> **RECORDS SUPPLIED**:
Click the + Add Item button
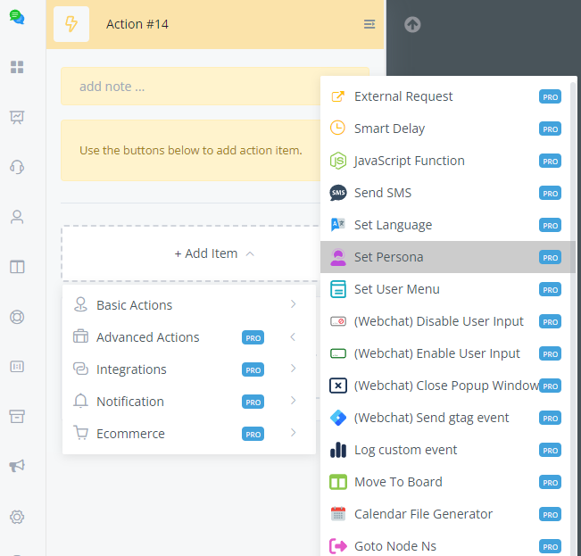The height and width of the screenshot is (556, 581). [214, 253]
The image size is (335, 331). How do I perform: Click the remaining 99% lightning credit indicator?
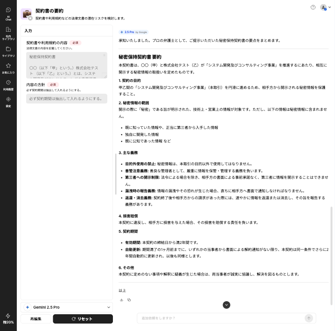point(8,318)

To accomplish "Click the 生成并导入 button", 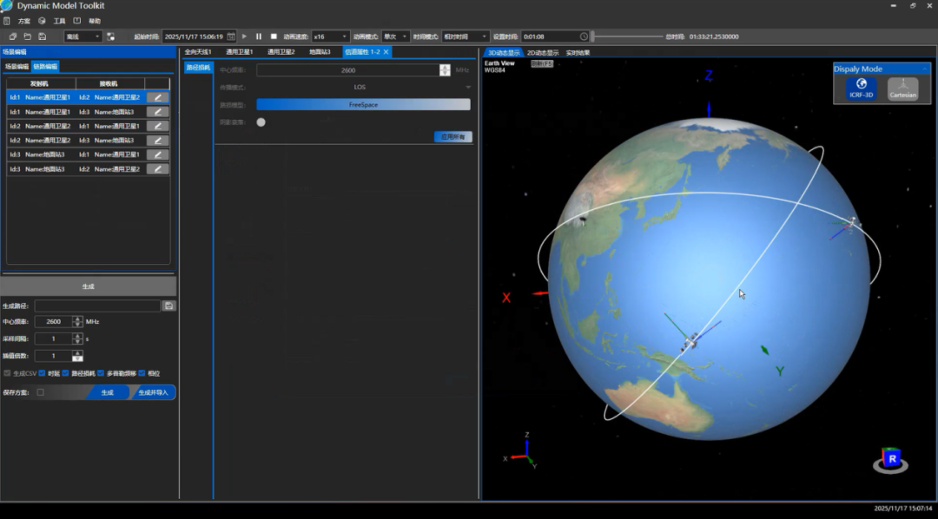I will tap(153, 392).
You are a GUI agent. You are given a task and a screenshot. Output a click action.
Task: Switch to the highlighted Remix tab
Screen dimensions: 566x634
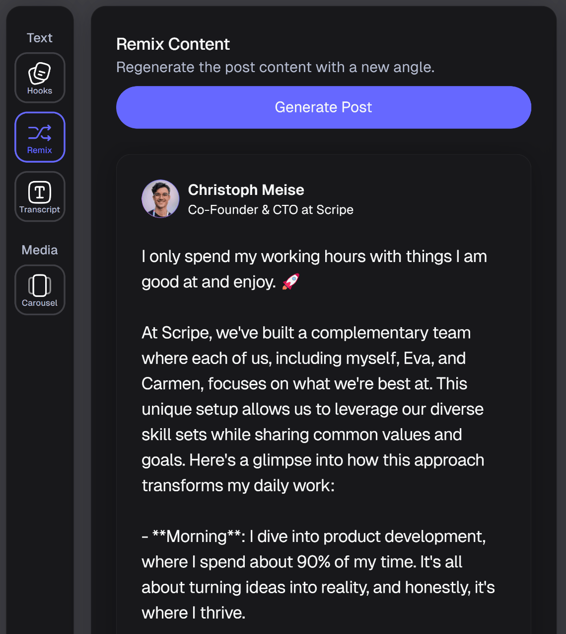40,137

> **ABOUT THIS EXERCISE**: Copy exactly the lines that run from the one containing "Task: Switch to the highlighted Remix tab" to the last line of the records, both included, and leave out every picture.

> **THE COMPLETED TASK**:
Task: Switch to the highlighted Remix tab
Screen dimensions: 566x634
40,137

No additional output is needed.